Time and work constraints meant not spending much time at the festival on Thursday night. But I did get over to see the concert by Missy Burgess, who is among my favorite Ottawa-based performers.

Missy, accompanied by Todd Snelgrove, a fine and versatile lead guitarist, was playing on that smaller side stage I referred to and, sure enough, the audience gathered there were the folk festival veterans like me. There were lots of people I knew or recognized from past festivals and concerts. Despite the overpowering sound bleed from indie-rocker Matt Mays on the main stage, Missy did a fine show highlighted by original songs like “Don’t Go to Cincinnati” and some great covers including Keith Glass’ “Let There Be Peace,” Tom Waits’ “Time” and Charlie Chaplin’s classic standard, “Smile,” on which she picked out a bit of lead guitar.

I’m sorry I missed Ben Harper’s headlining set later Thursday night on the main stage. He was great from all reports I’ve heard.

I started Friday night at the same small stage – again with an audience of fellow real folkies – listening to the Pat Moore Trio featuring Pat on guitar and most lead vocals, and her most-excellent side-folks Ann Downey on bass, harmonies and an occasional lead vocal, and Pat McLaughlin on guitar and harmonies.

Most of Pat’s concert was devoted to country music – most of it original, she’s a very good writer of the kind of real deal songs that mainstream Nashville seems to have largely forgotten about – but she did lay down her guitar at one point and sang a great jazzy interpretation of Janis Ian’s “At Seventeen” which seemed bolder and angrier than Ian’s more confessional original.

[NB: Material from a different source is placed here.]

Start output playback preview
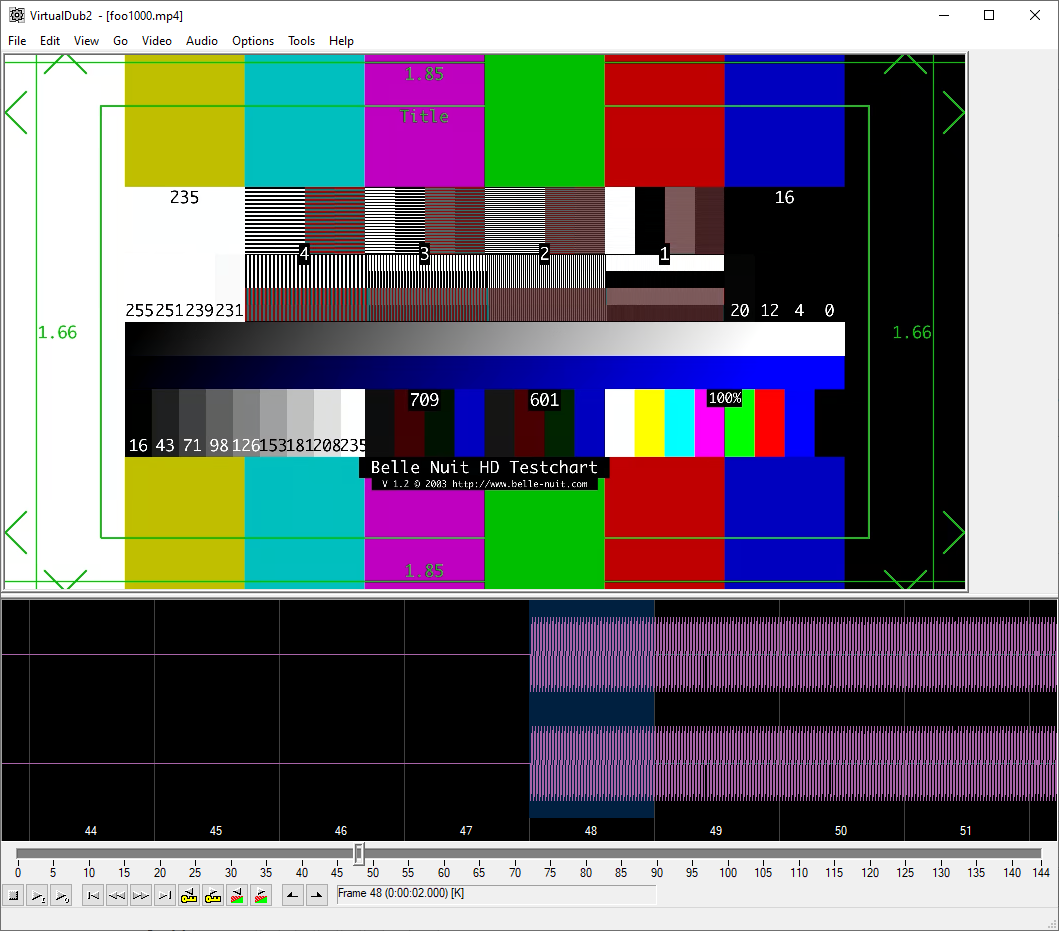The height and width of the screenshot is (931, 1059). (62, 895)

Ann and Pat’s playing really shined on the song. The arrangement on Pat’s own “Cold-Hearted Man” was also had jazz (and blues) inflections.

After Pat’s set, I headed over to the main stage to listen to home town heroine Kathleen Edwards and her band play to a massive crowd. I enjoyed the set, particularly the second half when she seemed opened up to the crowd between songs, and most particularly on “Soft Place to Land,” when she picked up a violin and added a very impressively-bowed solo.

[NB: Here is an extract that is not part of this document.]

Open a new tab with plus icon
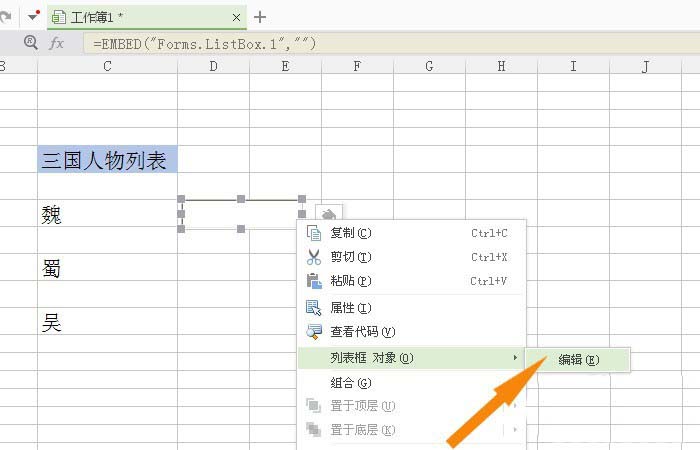Image resolution: width=700 pixels, height=450 pixels. tap(260, 17)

After Kathleen’s set, there were three shows, all at the same time, which I would have liked to catch. Brock Zeman, an interesting local singer-songwriter was at the small stage I’d seen Pat Moore on earlier. Timber Timbre, a rock band I was curious about because one of its members is the daughter of friends, was on one of the bigger side stages, but I opted to listen to Old Man Luedecke do the best show of the night at the Ottawa Folk Festival on the biggest of the side stages. It was also the concert that was most-rooted in authentic folk music.

You should know that banjo-playing Chris Luedecke, an excellent songwriter in his 30s, is not an old man. His song lyrics are those of a witty, keen-eyed observer of his own time but his musical style is inspired great Appalachian banjo masters like Clarence Ashley, Dock Boggs and Bascom Lamar Lunsford who were old men when they were rediscovered by folk revivalists in the 1960s.

Well accompanied by Joel Hunt on mandolin and fiddle, Chris’ hour-long set included favorite songs like the crowd pleasing “I Quit My Job,” and the particularly witty “Machu Picchu,” as well as several great sounding songs from the new Old Man Luedecke CD coming out next month.

As the evening drew to a close, I listened to the first three songs from Lindsay Buckingham’s 90-minute headlining set. While the guitar playing that helped make Fleetwood Mac the biggest rock band of the mid-1970s was unmistakable, it wasn’t enough to keep me in the park after a full working day and almost four hours at the festival.

I was looking forward to the daytime programming – which I consider the heart and soul of a folk festival – to kick in today. But the weather – oy, the weather. Steady rain mixed with thunder storms on easily the worst weather day Ottawa has seen all summer kept me home missing a number of workshop and concert artists – including John Gorka, The Once and Corb Lund – that I’d been looking forward to hearing.

See you tomorrow at the Ottawa Folk Festival.